→ **Task statement**
Go through the entries and copy every line that has the string "will" in it.

Extracted data START

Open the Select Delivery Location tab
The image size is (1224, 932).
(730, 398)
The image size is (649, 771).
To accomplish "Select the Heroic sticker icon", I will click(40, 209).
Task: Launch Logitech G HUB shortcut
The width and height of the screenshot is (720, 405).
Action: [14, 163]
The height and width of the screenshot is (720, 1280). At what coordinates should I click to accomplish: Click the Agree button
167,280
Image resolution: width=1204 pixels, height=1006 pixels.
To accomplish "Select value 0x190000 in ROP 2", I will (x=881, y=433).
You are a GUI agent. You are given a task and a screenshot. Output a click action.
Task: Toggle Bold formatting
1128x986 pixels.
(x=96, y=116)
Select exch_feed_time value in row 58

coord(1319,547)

Extracted data END

→ **Solution for this exercise**
To accomplish "Select the Heroic sticker icon", I will click(40, 209).
To accomplish "Select value 0x190000 in ROP 2", I will (x=881, y=433).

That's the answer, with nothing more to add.